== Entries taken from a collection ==
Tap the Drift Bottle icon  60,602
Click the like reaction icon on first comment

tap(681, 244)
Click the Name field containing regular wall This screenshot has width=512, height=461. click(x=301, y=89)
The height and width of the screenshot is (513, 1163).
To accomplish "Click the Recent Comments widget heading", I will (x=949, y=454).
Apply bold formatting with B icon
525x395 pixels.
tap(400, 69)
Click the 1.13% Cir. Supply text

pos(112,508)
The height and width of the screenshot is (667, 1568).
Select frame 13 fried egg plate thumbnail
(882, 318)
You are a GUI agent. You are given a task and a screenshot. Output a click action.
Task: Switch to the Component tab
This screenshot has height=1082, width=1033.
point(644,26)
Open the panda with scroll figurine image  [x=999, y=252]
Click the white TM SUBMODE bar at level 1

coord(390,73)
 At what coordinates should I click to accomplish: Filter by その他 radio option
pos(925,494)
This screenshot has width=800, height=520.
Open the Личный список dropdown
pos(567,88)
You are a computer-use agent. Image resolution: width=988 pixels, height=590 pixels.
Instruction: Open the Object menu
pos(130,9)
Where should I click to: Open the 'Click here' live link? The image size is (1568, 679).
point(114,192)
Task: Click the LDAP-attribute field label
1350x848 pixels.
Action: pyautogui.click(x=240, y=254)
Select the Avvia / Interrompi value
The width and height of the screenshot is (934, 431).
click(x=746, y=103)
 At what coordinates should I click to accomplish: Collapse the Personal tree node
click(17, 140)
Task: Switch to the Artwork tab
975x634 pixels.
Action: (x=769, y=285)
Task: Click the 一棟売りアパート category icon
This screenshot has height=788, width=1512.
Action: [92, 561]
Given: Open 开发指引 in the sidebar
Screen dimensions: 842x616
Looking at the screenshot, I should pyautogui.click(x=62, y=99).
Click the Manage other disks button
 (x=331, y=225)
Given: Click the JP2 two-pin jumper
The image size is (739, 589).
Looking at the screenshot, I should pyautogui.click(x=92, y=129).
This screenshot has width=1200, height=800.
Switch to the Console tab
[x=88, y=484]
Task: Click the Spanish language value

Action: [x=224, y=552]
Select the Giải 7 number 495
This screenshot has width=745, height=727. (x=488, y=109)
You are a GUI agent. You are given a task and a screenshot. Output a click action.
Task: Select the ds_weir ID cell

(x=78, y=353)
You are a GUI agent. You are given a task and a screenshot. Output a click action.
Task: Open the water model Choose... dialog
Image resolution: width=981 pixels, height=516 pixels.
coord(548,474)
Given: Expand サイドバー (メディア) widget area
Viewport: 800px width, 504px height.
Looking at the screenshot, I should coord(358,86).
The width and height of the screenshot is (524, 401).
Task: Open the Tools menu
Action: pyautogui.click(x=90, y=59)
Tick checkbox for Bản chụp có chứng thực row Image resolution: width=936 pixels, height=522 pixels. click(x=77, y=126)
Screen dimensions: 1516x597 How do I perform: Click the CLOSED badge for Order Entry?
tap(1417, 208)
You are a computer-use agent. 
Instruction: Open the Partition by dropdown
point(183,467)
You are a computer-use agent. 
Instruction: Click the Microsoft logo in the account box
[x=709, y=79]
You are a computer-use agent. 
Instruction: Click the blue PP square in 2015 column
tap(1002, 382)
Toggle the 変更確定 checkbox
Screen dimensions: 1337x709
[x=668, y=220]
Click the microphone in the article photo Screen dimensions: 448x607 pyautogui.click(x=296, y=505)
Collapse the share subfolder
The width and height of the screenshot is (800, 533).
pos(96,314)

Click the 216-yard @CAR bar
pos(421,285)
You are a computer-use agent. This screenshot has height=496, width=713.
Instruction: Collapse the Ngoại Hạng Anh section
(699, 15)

== Exercise objective ==
With the line containing "Tick checkbox for" as the first, output each line through the final line of the entries above, exactly.

== Written solution ==
Tick checkbox for Bản chụp có chứng thực row Image resolution: width=936 pixels, height=522 pixels. click(x=77, y=126)
Screen dimensions: 1516x597 How do I perform: Click the CLOSED badge for Order Entry?
tap(1417, 208)
You are a computer-use agent. 
Instruction: Open the Partition by dropdown
point(183,467)
You are a computer-use agent. 
Instruction: Click the Microsoft logo in the account box
[x=709, y=79]
You are a computer-use agent. 
Instruction: Click the blue PP square in 2015 column
tap(1002, 382)
Toggle the 変更確定 checkbox
Screen dimensions: 1337x709
[x=668, y=220]
Click the microphone in the article photo Screen dimensions: 448x607 pyautogui.click(x=296, y=505)
Collapse the share subfolder
The width and height of the screenshot is (800, 533).
pos(96,314)

Click the 216-yard @CAR bar
pos(421,285)
You are a computer-use agent. This screenshot has height=496, width=713.
Instruction: Collapse the Ngoại Hạng Anh section
(699, 15)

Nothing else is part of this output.